Topological analysis of the aerobic membrane-bound formate dehydrogenase of Escherichia coli.

Besides formate dehydrogenase N (FDH-N), which is involved in the major anaerobic respiratory pathway in the presence of nitrate, Escherichia coli synthesizes a second isoenzyme, called FDH-O, whose physiological role is to ensure rapid adaptation during a shift from aerobiosis to anaerobiosis. FDH-O is a membrane-bound enzyme complex composed of three subunits, alpha (FdoG), beta (FdoH), and gamma (FdoI), which exhibit high sequence similarity to the equivalent polypeptides of FDH-N. The topology of these three subunits has been studied by using blaM (beta-lactamase) gene fusions.

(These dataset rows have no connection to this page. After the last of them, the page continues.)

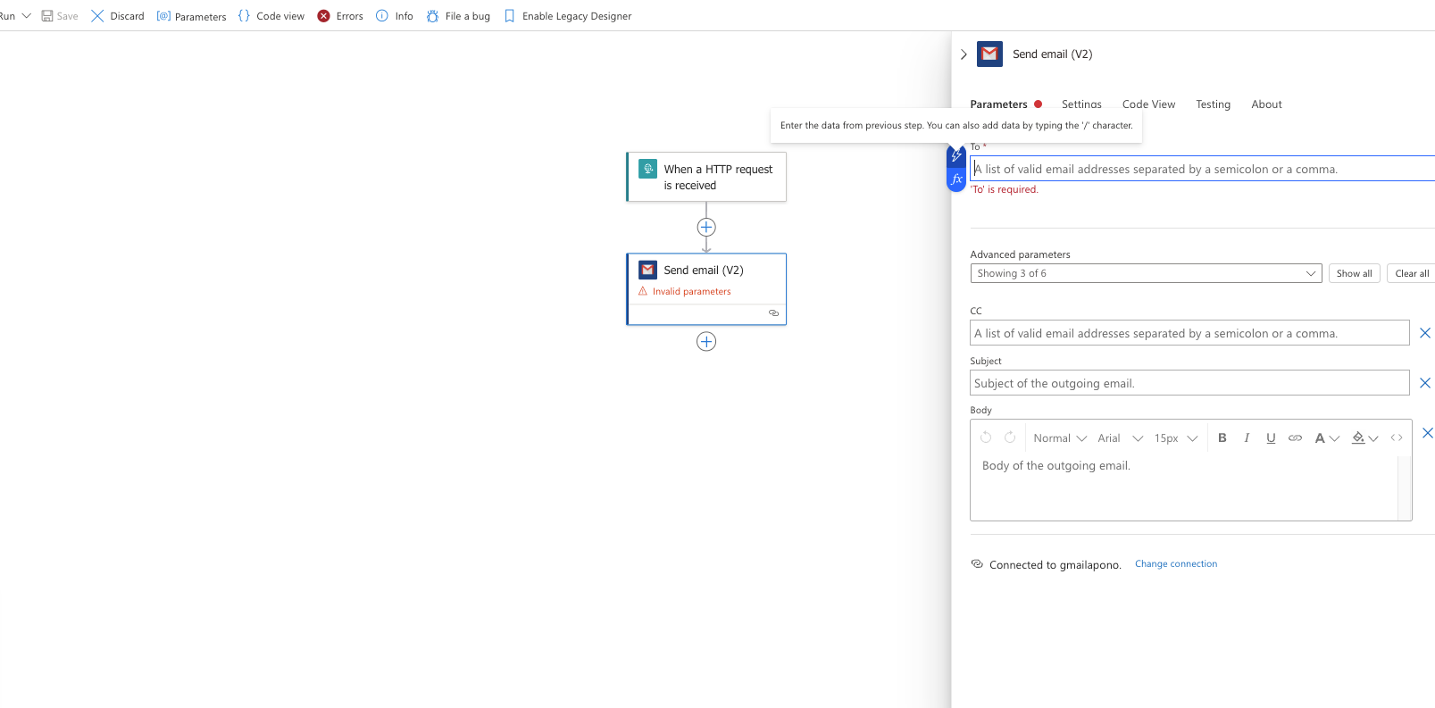The image size is (1435, 708).
Task: Click the Show all button
Action: (1354, 273)
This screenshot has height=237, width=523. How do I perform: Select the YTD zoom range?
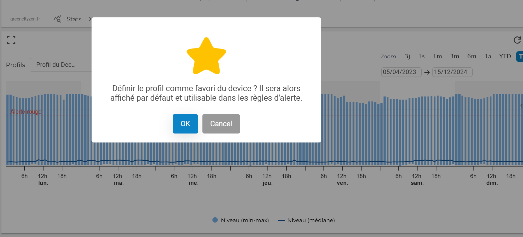(505, 56)
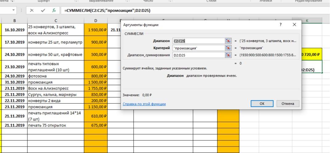Screen dimensions: 330x153
Task: Select the orange cell with 1 755,00 ₽
Action: pyautogui.click(x=96, y=88)
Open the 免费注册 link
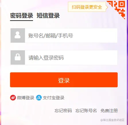Viewport: 128px width, 125px height. pyautogui.click(x=109, y=111)
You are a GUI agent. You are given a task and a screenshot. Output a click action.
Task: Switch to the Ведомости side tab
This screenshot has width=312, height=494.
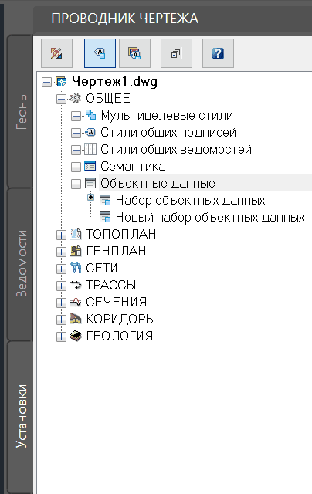(21, 264)
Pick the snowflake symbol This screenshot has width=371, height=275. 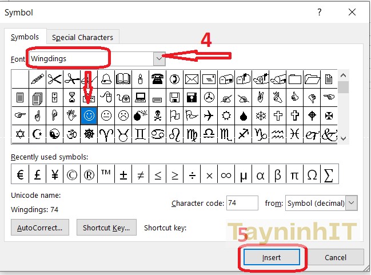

A collection of 47 different randomly generated Fdo-BlaM fusions, 4 site-specific fusions, and 3 sandwich fusions were isolated along the entire sequence of the three subunits. In contrast to previously reported predictions from sequence analysis, our data suggested that the alphabeta catalytic dimer is located in the cytoplasm, with a C-terminal anchor for beta protruding into the periplasm. As expected, the gamma subunit, which specifies cytochrome b, was shown to cross the cytoplasmic membrane four times, with the N and C termini exposed to the cytoplasm. Protease digestion studies of the 35S-labelled FDH-O heterotrimer in spheroplasts add further support to this model. Consistently, prior studies regarding the bioenergetic function of formate dehydrogenase provided evidence for a mechanism in which formate is oxidized in the cytoplasm.